▶ _Source material_

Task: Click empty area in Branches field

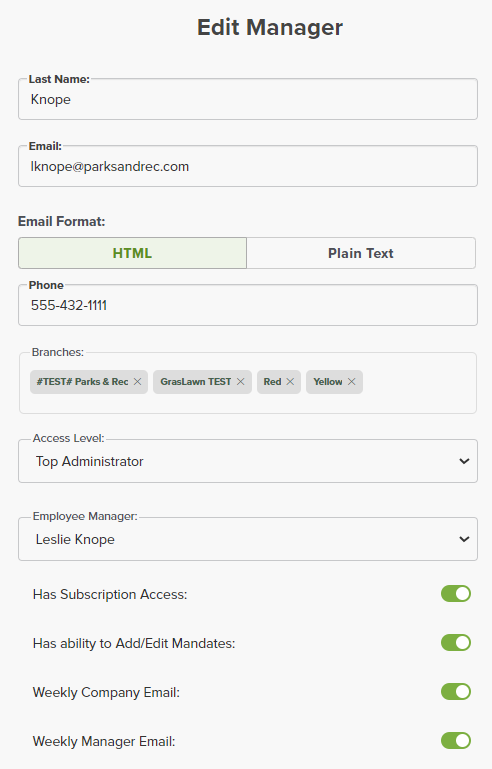Action: click(x=419, y=383)
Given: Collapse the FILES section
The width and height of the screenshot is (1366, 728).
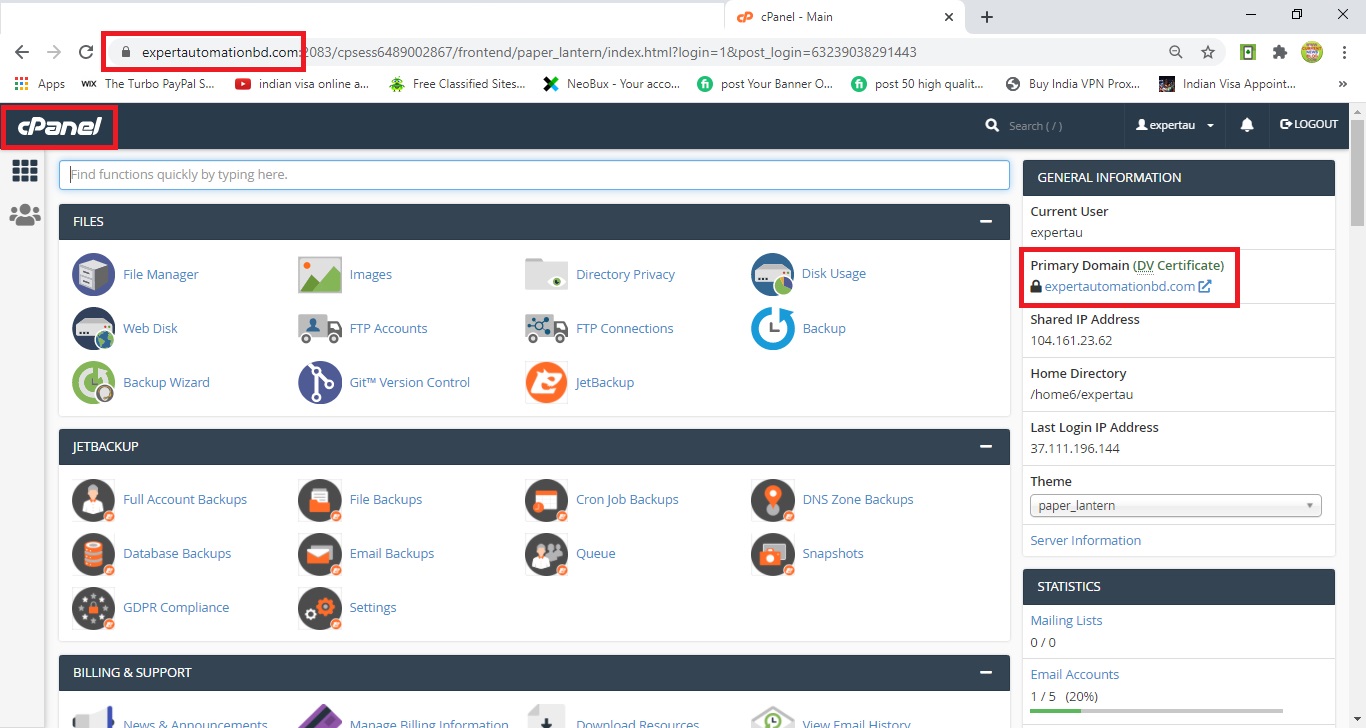Looking at the screenshot, I should tap(986, 222).
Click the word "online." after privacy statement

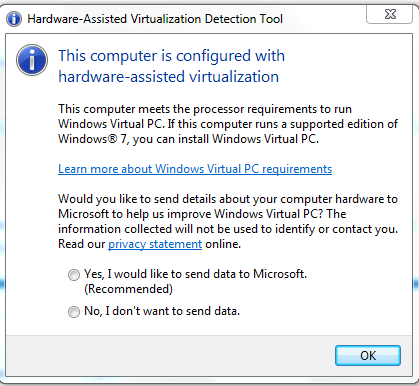coord(223,244)
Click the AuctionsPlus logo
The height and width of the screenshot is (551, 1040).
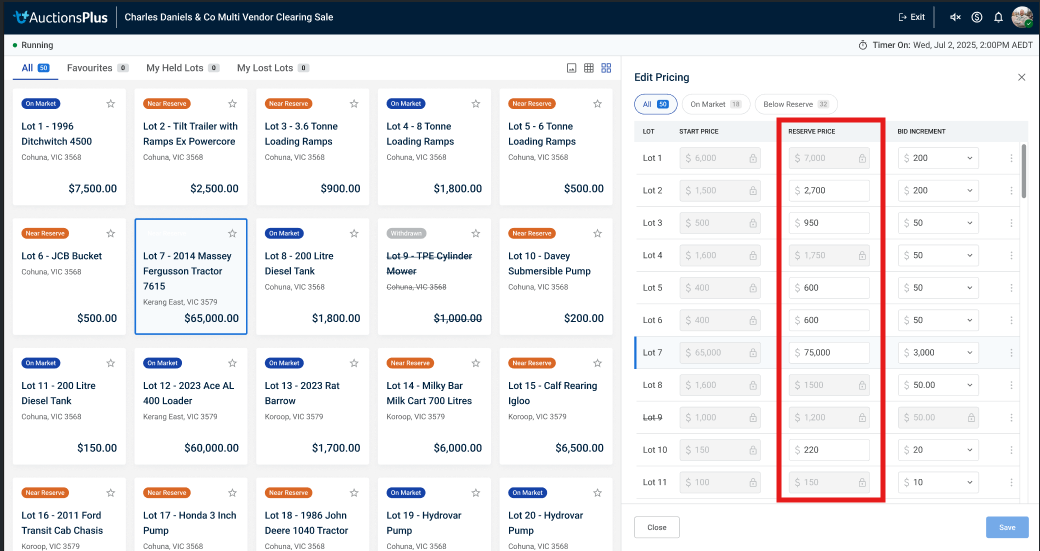(x=59, y=17)
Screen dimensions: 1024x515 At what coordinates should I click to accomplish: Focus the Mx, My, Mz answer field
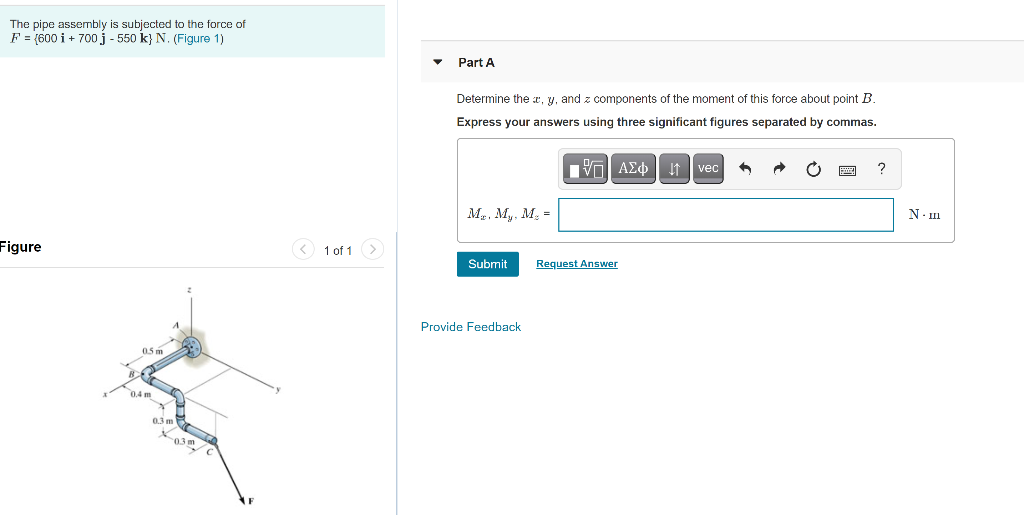tap(726, 215)
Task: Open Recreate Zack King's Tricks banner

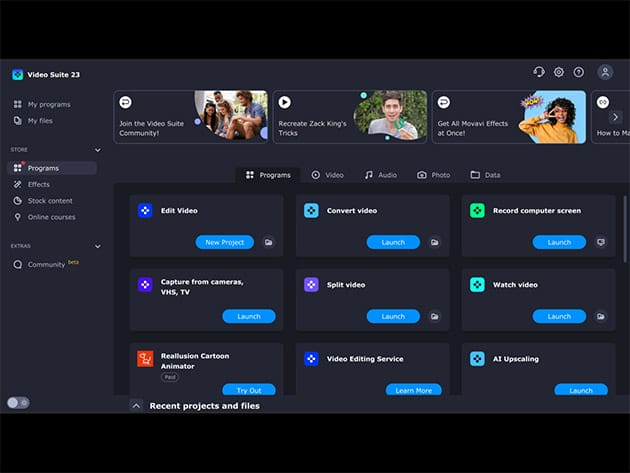Action: [x=350, y=117]
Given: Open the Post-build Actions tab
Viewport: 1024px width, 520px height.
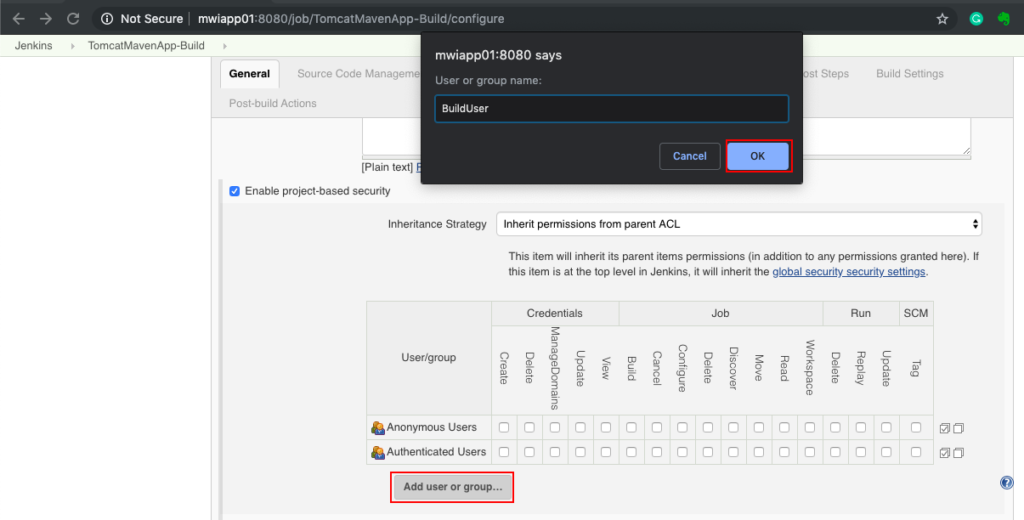Looking at the screenshot, I should pyautogui.click(x=272, y=103).
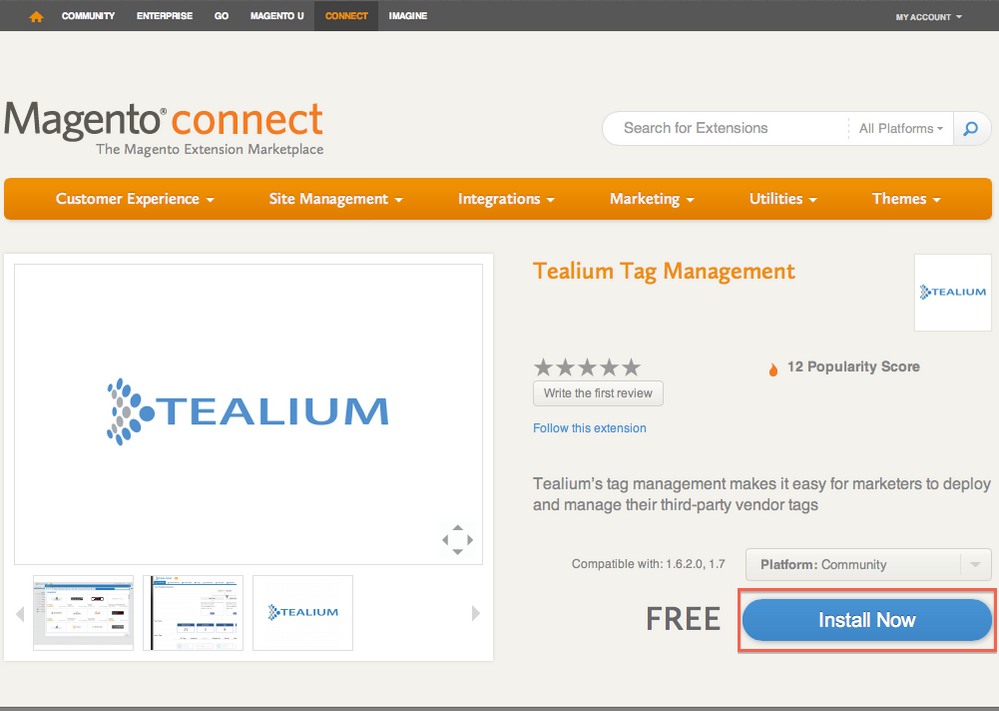The height and width of the screenshot is (711, 999).
Task: Follow this extension link
Action: (589, 428)
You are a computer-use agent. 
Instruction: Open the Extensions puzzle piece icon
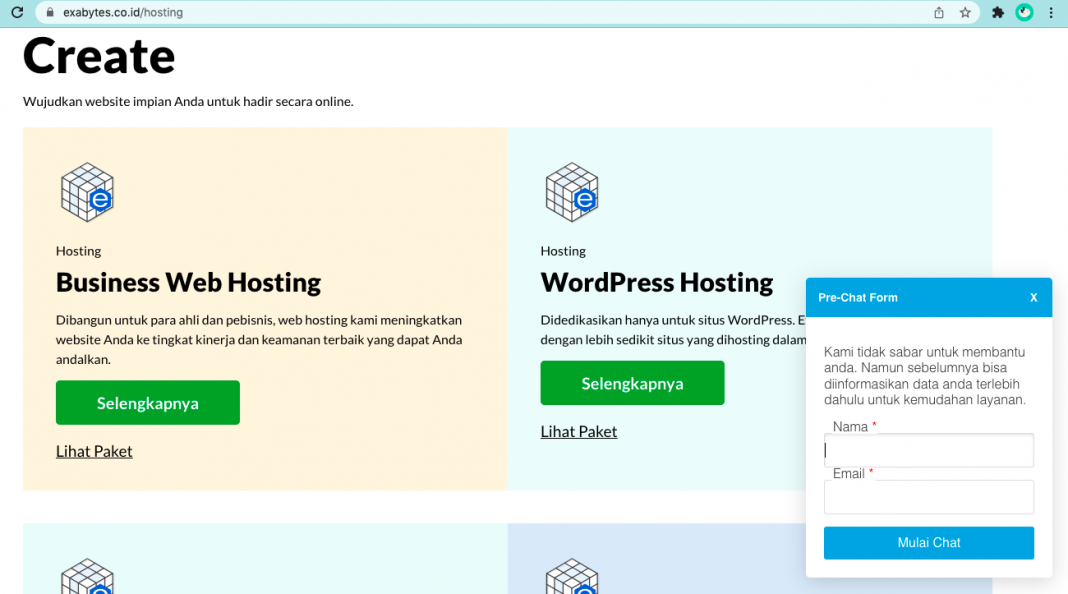click(x=997, y=13)
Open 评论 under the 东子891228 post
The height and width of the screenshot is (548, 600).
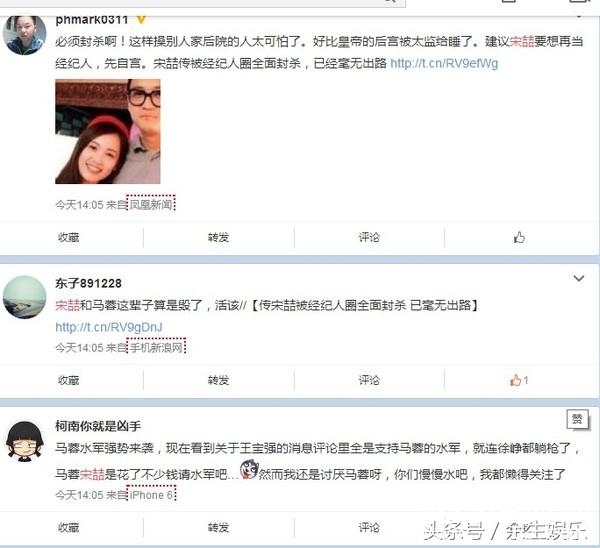pyautogui.click(x=369, y=380)
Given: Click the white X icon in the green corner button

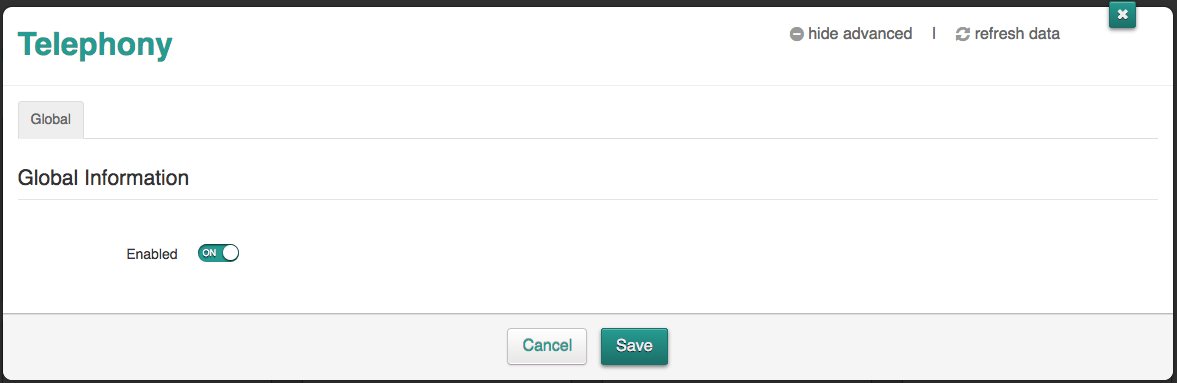Looking at the screenshot, I should [1122, 15].
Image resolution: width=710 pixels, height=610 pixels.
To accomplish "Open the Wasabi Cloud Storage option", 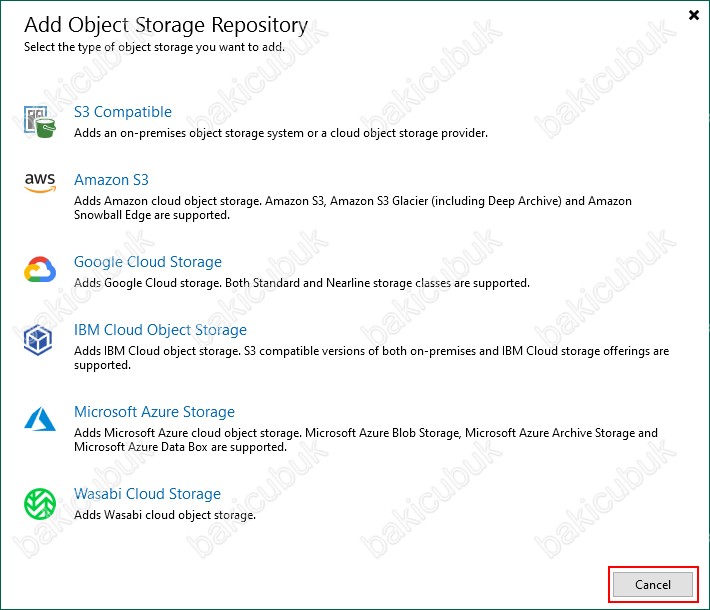I will point(147,494).
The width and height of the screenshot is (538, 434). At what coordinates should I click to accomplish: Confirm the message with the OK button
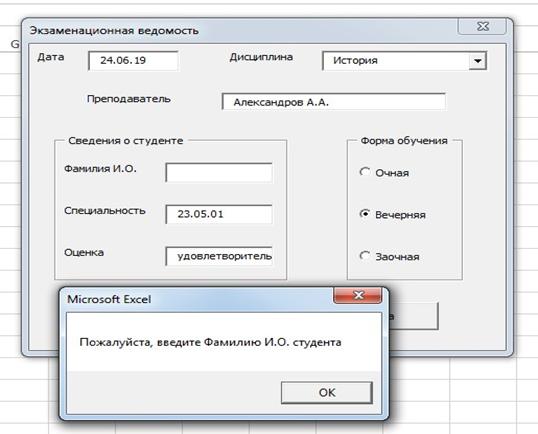(x=327, y=392)
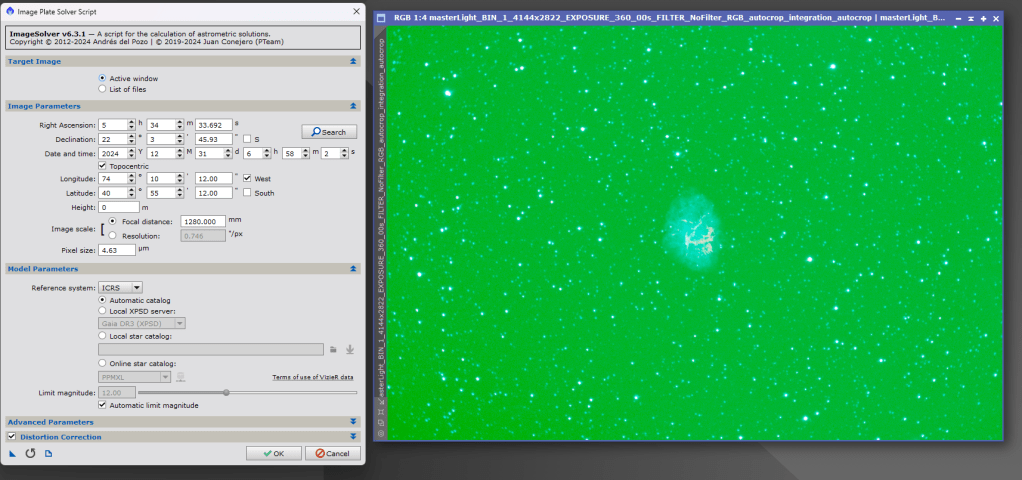
Task: Click the local star catalog folder icon
Action: pos(333,349)
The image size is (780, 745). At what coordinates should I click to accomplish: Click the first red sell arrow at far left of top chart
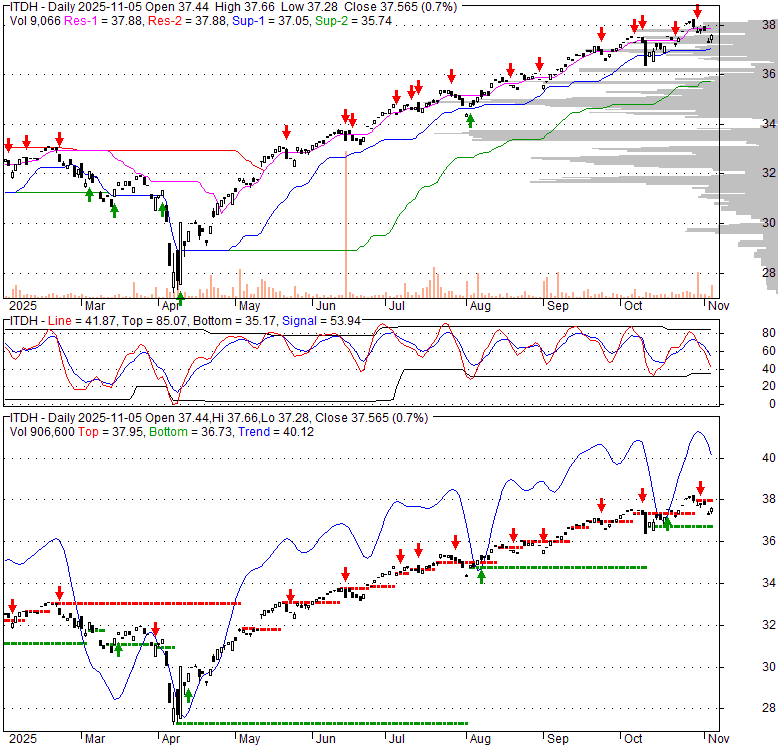[8, 143]
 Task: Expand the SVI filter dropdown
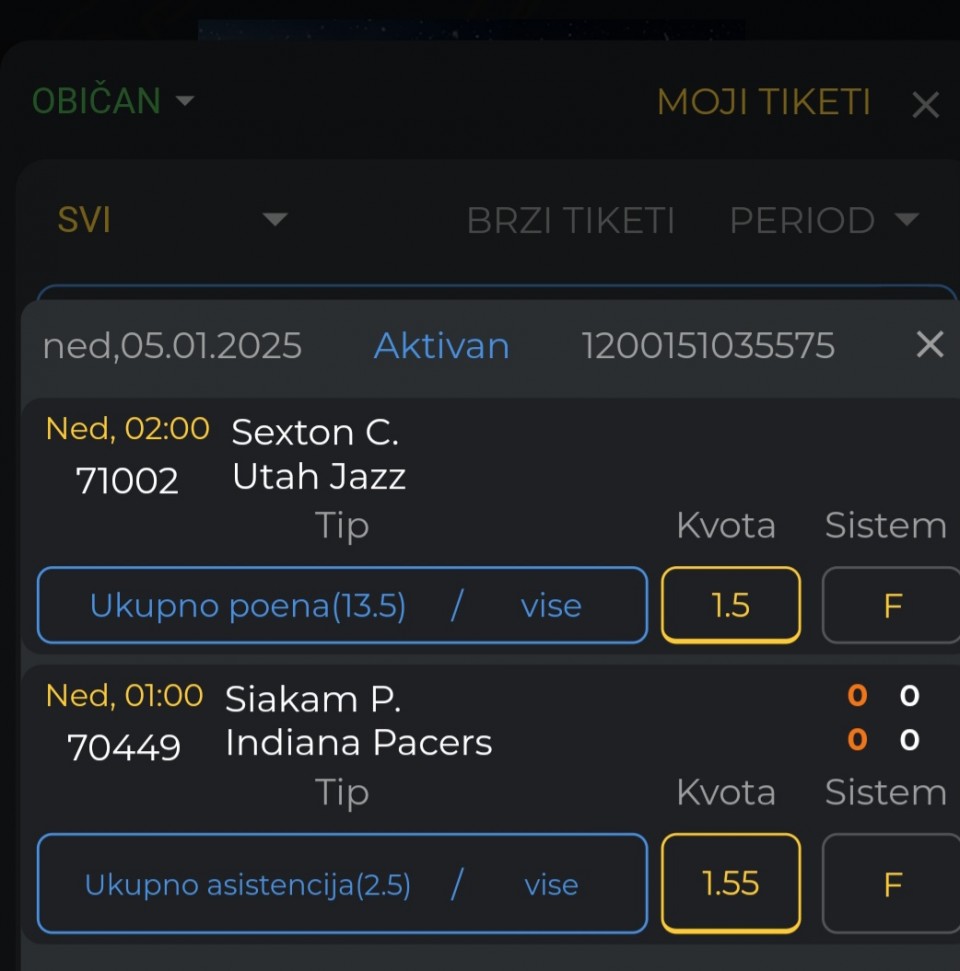click(x=172, y=220)
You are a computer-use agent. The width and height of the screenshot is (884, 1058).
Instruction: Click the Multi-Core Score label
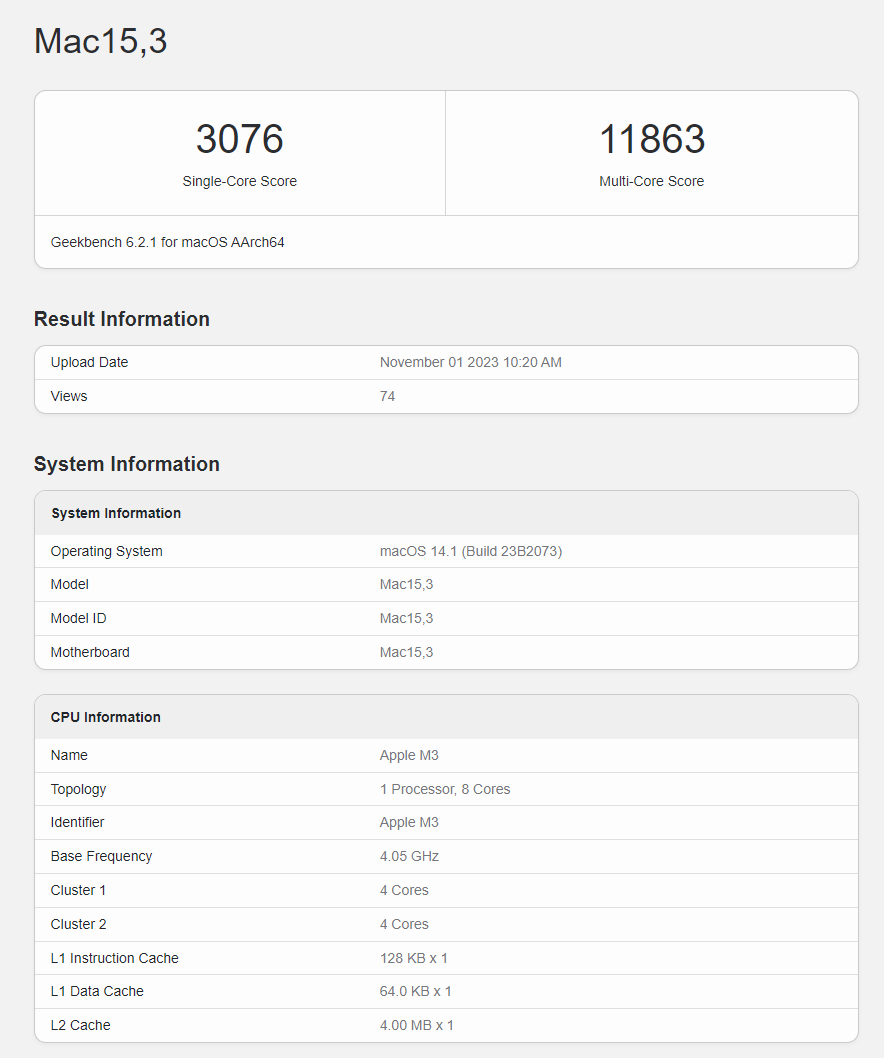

▶ _About this task_
Working down the entries above, count each line in which "agent" occurs, and state only the resulting number.

▶ _Output for this exercise_
2